## WHAT IS REQUIRED
Extract from the listing below each line that contains the string "menu", and copy those lines in the order they appear.

## INFORMATION SUPPLIED
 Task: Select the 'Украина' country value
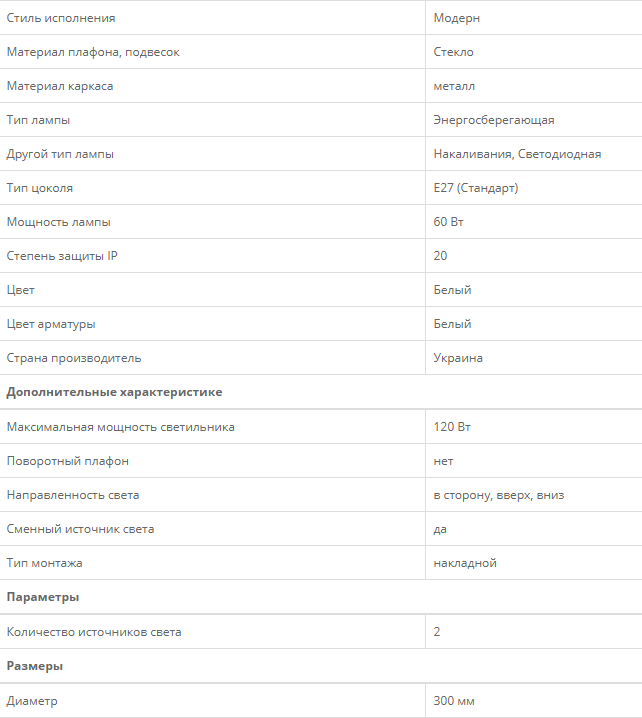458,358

--

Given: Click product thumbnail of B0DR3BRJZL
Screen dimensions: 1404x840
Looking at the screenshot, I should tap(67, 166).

...

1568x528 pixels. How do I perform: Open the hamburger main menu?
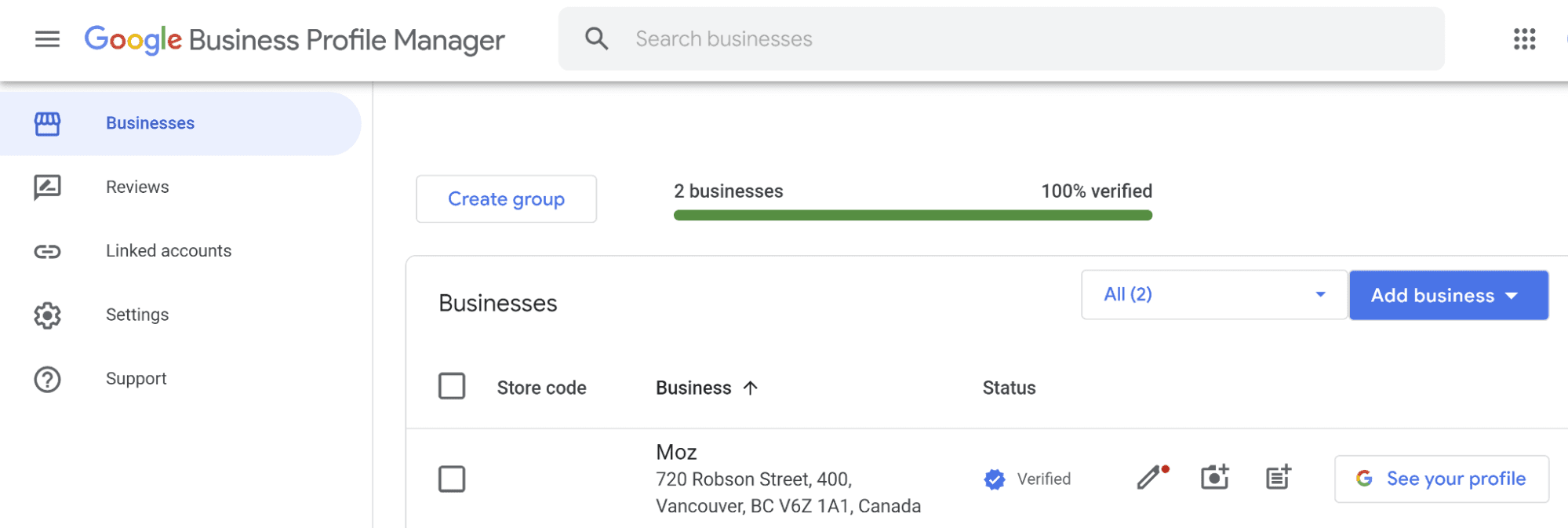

## RESULT BELOW
1568x528 pixels. How do I perform: Open the hamburger main menu?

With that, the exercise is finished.